Pixel coordinate grounding data

*****

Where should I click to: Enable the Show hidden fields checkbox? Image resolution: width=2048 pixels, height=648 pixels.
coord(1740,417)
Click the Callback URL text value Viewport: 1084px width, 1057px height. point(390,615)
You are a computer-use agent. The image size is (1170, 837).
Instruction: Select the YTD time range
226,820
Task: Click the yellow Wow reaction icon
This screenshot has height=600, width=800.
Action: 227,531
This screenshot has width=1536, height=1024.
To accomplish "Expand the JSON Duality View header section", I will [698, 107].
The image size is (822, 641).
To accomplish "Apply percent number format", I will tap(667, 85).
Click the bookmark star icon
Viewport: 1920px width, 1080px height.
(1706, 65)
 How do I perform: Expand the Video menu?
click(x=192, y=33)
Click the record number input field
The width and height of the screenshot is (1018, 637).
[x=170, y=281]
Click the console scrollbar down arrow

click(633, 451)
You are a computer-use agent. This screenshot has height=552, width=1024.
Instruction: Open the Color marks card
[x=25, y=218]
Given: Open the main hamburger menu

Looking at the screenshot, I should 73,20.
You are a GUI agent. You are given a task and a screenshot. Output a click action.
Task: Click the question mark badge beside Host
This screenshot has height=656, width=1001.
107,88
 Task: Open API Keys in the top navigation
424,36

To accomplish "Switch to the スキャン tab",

*****

- To do: When the entries above show the word "agent" in a line, copy that line out.

- Result of the task:
You are a computer-use agent. The image size is (1170, 837).
You are a computer-use agent. This screenshot has height=552, width=1024.
You are a GUI agent. You are given a task and a screenshot. Output a click action.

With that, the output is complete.